-- Data extract --
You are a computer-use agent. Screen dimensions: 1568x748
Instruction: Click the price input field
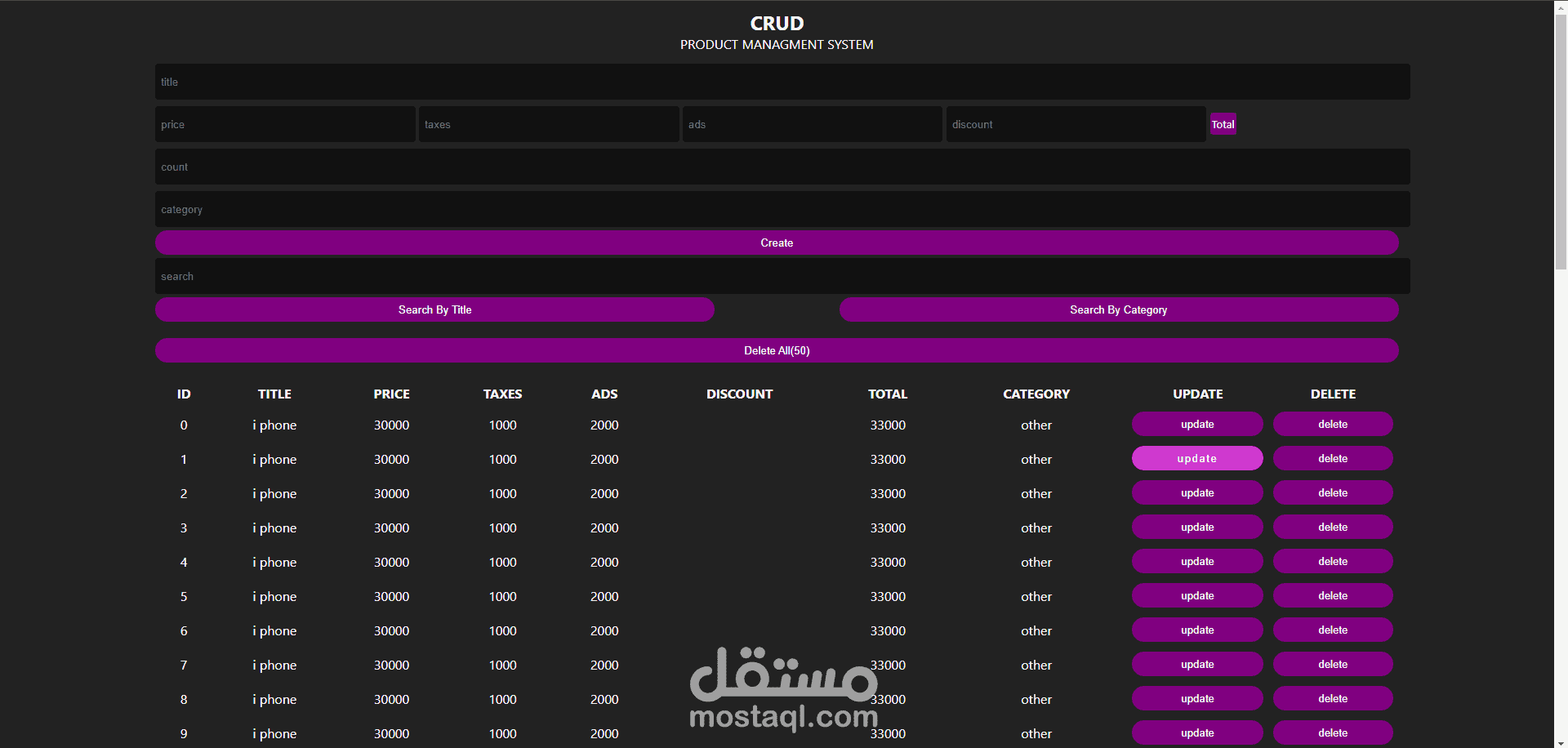[284, 124]
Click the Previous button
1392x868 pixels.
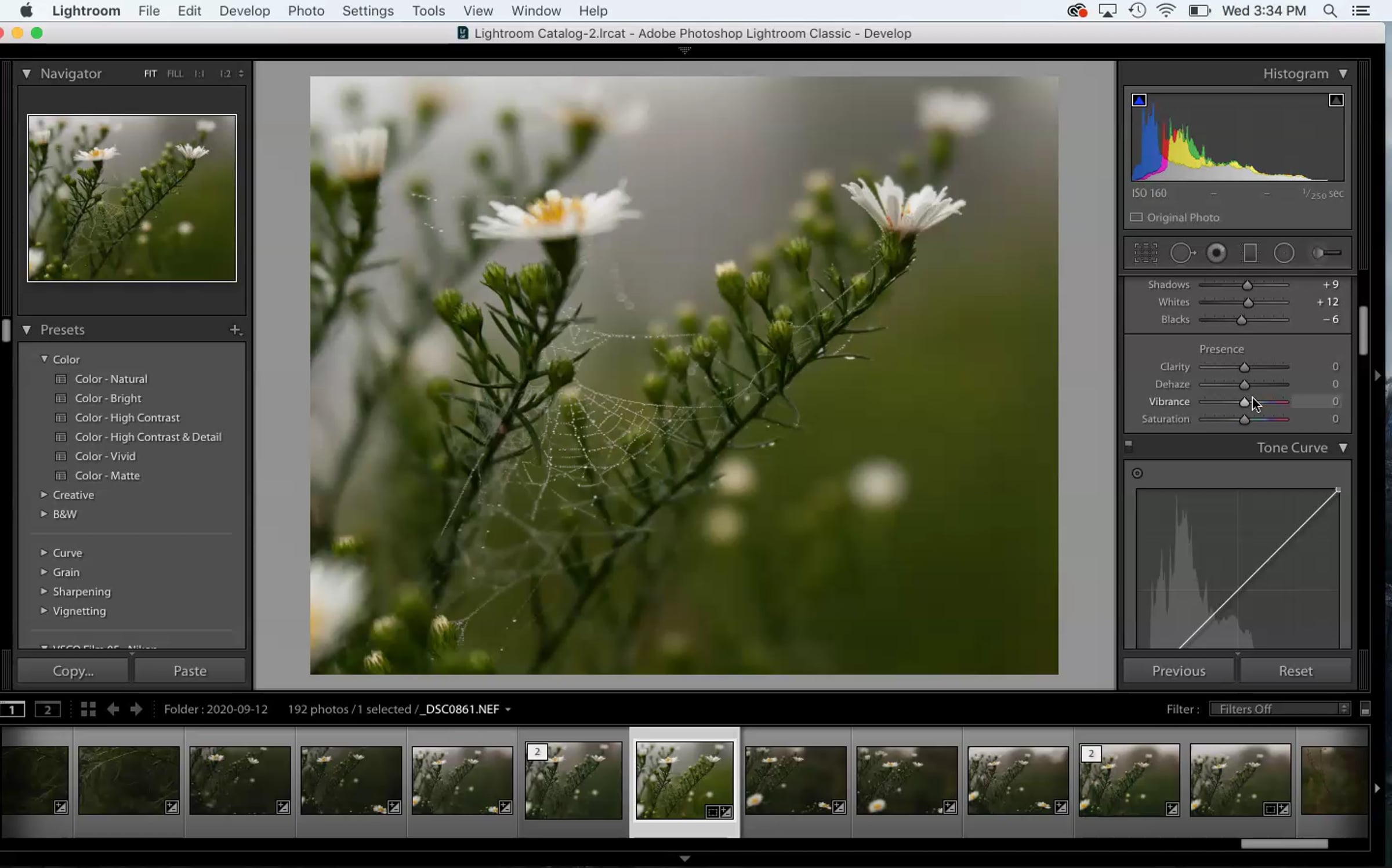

-- Directions for this task --
Please retype the whole listing above word for word and drop the pictures.

-- Expected answer --
You are a computer-use agent. Screen dimensions: 1568x748
Instruction: Click the price input field
[284, 124]
Click the Previous button
1392x868 pixels.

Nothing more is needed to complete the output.